Expedited transfer from the scene for refractory out-of-hospital cardiac arrest in Australia: a prospective, multicentre, parallel, open label, randomised clinical trial
Transporter sous réanimation n’a pas amélioré le pronostic neurologique
Chez l’adulte en arrêt cardiaque extrahospitalier réfractaire, cet essai a comparé un transport immédiat vers un centre de coronarographie, sous compressions mécaniques, à la poursuite plus prolongée de la réanimation spécialisée sur place.
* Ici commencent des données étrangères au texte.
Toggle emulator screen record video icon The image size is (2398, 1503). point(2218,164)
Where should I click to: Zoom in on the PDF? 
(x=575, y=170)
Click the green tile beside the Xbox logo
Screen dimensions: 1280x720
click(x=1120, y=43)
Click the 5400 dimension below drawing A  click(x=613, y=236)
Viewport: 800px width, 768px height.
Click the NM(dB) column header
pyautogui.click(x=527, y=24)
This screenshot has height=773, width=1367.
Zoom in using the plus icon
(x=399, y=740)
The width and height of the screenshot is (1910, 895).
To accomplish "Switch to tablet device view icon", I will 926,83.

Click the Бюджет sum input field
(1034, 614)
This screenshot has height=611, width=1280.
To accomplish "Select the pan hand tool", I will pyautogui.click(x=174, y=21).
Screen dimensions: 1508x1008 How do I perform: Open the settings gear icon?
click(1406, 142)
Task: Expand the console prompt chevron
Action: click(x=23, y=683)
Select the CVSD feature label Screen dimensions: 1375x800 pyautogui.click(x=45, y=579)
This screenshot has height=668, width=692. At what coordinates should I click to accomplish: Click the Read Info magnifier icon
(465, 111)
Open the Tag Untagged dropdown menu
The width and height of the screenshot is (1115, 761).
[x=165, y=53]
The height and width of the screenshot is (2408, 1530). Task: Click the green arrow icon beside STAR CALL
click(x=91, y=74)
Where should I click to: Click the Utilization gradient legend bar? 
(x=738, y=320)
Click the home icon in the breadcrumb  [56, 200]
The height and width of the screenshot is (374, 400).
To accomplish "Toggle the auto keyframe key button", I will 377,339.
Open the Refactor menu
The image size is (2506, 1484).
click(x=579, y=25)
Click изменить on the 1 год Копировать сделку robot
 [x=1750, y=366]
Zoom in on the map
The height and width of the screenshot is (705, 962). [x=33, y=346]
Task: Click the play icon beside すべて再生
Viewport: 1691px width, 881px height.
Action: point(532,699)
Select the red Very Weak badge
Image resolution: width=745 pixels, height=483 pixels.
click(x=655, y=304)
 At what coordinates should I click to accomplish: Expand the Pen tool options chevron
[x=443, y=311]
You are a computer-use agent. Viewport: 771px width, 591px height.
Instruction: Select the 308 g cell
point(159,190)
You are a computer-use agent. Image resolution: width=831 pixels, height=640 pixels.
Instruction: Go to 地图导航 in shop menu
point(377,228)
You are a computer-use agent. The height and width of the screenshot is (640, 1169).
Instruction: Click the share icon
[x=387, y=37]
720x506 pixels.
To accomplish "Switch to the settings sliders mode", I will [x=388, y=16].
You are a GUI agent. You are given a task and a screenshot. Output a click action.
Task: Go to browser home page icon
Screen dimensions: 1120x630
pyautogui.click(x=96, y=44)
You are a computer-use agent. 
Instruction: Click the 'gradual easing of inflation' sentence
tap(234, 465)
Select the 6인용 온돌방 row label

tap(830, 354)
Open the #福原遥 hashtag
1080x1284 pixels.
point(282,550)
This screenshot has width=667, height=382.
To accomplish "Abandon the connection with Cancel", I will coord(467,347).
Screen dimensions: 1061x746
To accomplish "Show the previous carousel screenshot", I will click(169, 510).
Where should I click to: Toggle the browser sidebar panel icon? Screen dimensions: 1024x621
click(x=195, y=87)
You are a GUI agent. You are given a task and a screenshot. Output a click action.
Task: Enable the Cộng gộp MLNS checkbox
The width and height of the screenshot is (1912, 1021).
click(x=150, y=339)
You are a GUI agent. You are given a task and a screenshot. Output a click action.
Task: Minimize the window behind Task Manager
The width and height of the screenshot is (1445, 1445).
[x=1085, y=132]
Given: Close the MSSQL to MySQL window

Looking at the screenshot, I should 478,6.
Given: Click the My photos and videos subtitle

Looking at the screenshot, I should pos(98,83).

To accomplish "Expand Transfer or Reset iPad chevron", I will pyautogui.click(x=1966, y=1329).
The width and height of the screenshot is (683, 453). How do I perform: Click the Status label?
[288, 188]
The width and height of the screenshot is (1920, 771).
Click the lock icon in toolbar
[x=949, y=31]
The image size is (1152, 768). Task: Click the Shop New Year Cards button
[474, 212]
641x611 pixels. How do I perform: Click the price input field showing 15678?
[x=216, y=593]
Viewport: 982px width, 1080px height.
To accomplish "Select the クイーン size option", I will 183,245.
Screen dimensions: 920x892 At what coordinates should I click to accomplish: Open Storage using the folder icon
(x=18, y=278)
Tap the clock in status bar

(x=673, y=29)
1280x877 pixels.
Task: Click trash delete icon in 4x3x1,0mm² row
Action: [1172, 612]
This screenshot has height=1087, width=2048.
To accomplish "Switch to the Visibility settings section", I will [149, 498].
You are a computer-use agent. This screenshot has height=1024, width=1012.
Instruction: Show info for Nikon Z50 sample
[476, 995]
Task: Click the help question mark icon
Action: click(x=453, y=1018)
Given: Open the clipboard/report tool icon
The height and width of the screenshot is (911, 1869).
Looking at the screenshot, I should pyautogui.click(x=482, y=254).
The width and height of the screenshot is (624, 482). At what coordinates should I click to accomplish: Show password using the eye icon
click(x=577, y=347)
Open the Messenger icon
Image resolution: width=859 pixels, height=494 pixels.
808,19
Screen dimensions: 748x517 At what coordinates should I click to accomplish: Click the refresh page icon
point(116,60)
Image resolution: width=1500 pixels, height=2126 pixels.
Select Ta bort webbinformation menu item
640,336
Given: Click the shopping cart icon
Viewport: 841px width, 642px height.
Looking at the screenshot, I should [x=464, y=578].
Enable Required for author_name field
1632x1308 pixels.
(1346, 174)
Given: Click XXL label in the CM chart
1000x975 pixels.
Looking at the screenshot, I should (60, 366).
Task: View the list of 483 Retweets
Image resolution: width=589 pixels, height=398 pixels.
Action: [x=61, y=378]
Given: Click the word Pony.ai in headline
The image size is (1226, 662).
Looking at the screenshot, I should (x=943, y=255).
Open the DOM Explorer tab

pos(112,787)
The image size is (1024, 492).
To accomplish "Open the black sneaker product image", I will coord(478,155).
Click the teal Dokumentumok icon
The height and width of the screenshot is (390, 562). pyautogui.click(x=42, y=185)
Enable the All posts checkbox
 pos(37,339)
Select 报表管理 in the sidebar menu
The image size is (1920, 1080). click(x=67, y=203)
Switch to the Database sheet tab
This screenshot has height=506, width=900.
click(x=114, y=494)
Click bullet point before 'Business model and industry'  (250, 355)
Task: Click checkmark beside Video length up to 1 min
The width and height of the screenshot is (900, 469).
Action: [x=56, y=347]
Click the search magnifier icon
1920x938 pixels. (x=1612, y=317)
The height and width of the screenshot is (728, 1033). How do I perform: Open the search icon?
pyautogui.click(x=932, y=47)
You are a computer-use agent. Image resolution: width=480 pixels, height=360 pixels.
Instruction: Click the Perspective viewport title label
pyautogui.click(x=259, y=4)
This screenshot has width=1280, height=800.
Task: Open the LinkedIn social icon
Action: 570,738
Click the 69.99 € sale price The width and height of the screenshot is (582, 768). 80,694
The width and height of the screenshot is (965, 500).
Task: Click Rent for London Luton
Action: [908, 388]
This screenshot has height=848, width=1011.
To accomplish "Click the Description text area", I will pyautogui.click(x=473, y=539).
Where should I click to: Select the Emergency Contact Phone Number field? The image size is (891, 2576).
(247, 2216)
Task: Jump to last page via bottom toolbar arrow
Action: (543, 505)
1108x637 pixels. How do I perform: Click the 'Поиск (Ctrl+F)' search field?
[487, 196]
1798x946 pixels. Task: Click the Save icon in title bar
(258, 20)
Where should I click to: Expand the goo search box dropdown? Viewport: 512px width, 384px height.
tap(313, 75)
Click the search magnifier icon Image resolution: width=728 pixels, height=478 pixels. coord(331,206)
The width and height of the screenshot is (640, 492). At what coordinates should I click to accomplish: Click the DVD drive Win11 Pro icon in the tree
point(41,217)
La survie avec bon pronostic neurologique à la sortie de l’hôpital a été de 15 % avec la stratégie accélérée et de 16 % avec la stratégie habituelle. L’essai reste de petite taille et pourrait manquer de puissance pour détecter un effet plus faible qu’attendu.
Question clinique
Devant un arrêt cardiaque extrahospitalier qui ne reprend pas malgré une réanimation spécialisée bien conduite, faut-il transporter rapidement le patient sous réanimation vers un centre capable de réaliser une coronarographie ou une assistance circulatoire extracorporelle (ECPR), plutôt que poursuivre la réanimation sur les lieux ?
Méthode
Essai randomisé multicentrique en ouvert, de supériorité, mené par un service d’aide médicale urgente avec 15 hôpitaux receveurs. Étaient inclus les adultes de 18 à 70 ans en arrêt devant témoin d’origine médicale présumée, ayant bénéficié d’une réanimation par le témoin, en rythme choquable ou en activité électrique sans pouls, et sans reprise d’activité circulatoire spontanée après 15 minutes de réanimation spécialisée ou trois cycles de réanimation menée par les secours professionnels. La randomisation 1:1 était faite sur les lieux. Le groupe intervention recevait un ensemble de soins préhospitaliers accéléré puis un transport sous compressions mécaniques vers un centre de cardiologie interventionnelle, pour évaluation immédiate en vue d’une coronarographie, d’une ECPR ou des deux ; le groupe témoin poursuivait plus longtemps la réanimation spécialisée sur place avant d’envisager le transport, avec accès aux mêmes traitements. Critère de jugement principal : survie avec bon pronostic neurologique (Cerebral Performance Category 1 ou 2) à la sortie de l’hôpital. Analyse en intention de traiter sur 197 patients (102 et 95), suivi jusqu’au décès ou 6 mois.
Résultats clés
- Critère principal : 15 des 102 patients (15 %) du groupe transport immédiat étaient vivants avec un bon pronostic neurologique à la sortie, contre 15 des 95 patients (16 %) du groupe habituel ; différence de risque −1,1 % (IC95 % −12,2 à 10,0), risque relatif ajusté 0,95 (IC95 % 0,50 à 1,8), p = 0,87.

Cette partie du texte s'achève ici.